The benchmark compares three regimes of representation:

  • Level 1 — Physicality Fourteen interpretable low-level features computed directly from the image (luminosity, saturation, entropy, frequency bands, edges). The image as physical surface: only what pixels objectively contain, with no learning involved.
  • Level 2 — Morphology DINOv2 ViT-B/14 embeddings (768 dimensions): a vision model that learned to recognize visual structures (compositions, shapes, textures, patterns) from millions of images, but without ever being exposed to text. The image as configuration of structural regularities — what the eye sees beyond pixels, but before language.
  • Level 3 — Allogenetic Three vision-language models — SigLIP, OpenAI CLIP, OpenCLIP LAION — that learned by aligning images with their textual descriptions on web-scale corpora. The image as semantic location in a space shaped by language, by what was photographed, captioned, indexed, and made searchable. Different VLMs trained on different corpora produce different readings — hence three of them, to measure their disagreements.

Three differentials emerge: Δ₁₂ isolates what morphology adds to physicality; Δ₁₃ measures the gap between physical surface and semantic meaning; Δ₂₃ — the most decisive — isolates the work of language itself. Where two images are morphologically close but semantically distant, language is doing something.

Allogenetic Memory

Vision-language models do not see images. They navigate latent spaces structured by their training corpora — by what was photographed, annotated, indexed, made available. Their organization of the visual world is irreducible to perception: it is an allogenetic memory, generated by something other than subjective experience.

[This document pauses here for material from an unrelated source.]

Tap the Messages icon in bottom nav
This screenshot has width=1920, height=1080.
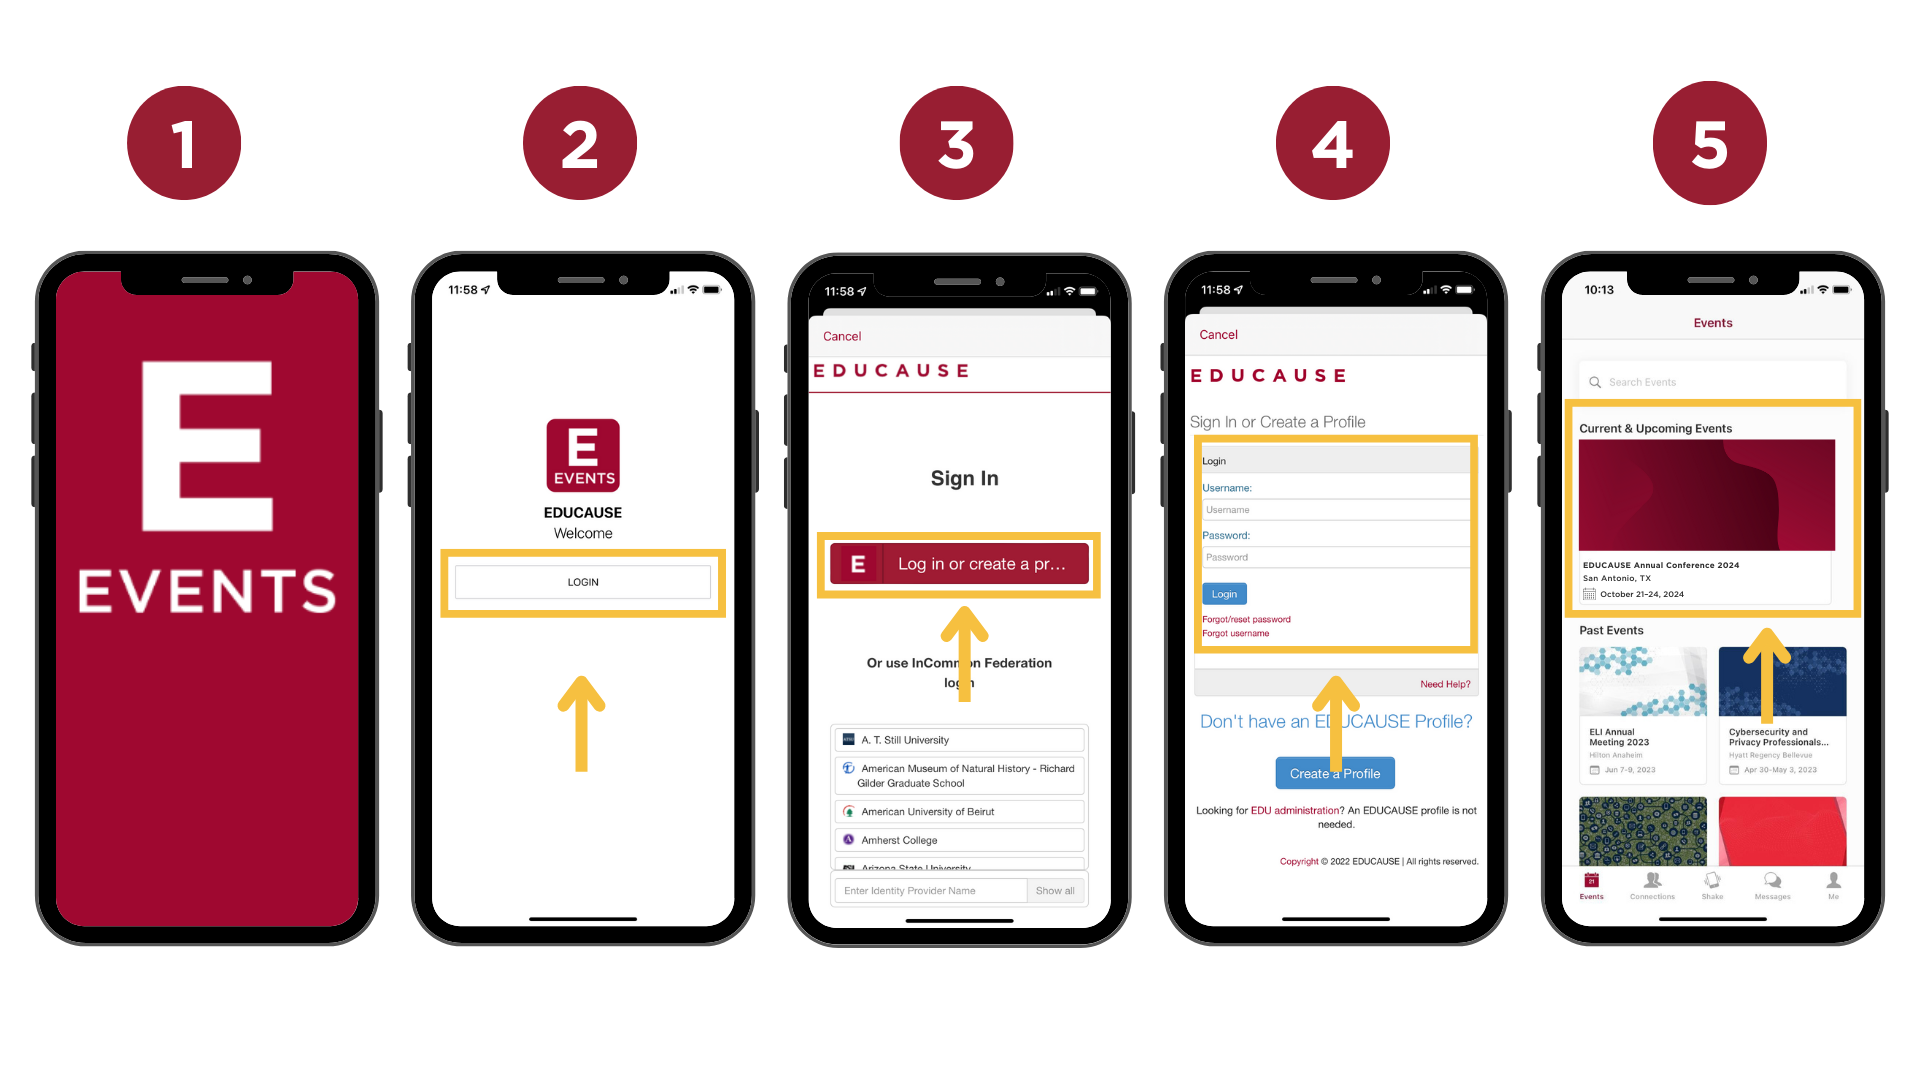click(1772, 885)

Empirically, the differential signal Δ₂₃ peaks on photography and vernacular images — not because these are richer, but because they dominate web-scale text-image corpora. On classical painting, where text density is low, Δ₂₃ collapses: morphology and semantics converge. The benchmark thus measures not cultural complexity but the differential politics of the training data itself.

How does the Probe work?

Type a prompt — colonial, sacred, beautiful — and the cloud recolors. But how exactly?

For each of the three vision-language models (SigLIP, OpenAI CLIP, OpenCLIP LAION), the prompt is encoded into a vector in the same space as the image embeddings. We then compute the cosine similarity between this prompt vector and every image in the corpus. Each image receives a score: blue = far from the prompt, orange = close to it.

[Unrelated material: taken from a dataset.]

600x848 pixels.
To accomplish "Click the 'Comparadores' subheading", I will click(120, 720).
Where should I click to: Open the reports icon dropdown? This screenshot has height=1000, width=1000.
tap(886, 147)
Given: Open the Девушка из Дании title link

Switching between models reveals how each one "reads" the same prompt differently against the same corpus. The "VLM variance" mode highlights, in orange, the images on which the three models disagree most — making visible the differential politics of training corpora.

For levels 1 (physicality) and 2 (DINOv2 morphology), which have no native text encoder, we use proxies: a manual feature mapping for level 1 (where applicable — light, dark, colorful…), and a DINOv2 centroid of the top-30 SigLIP matches for level 2. When level 1 cannot be mapped (e.g. colonial, sacred), the score is explicitly null — which is itself the point: those concepts are purely allogenetic, with no signature in physicality.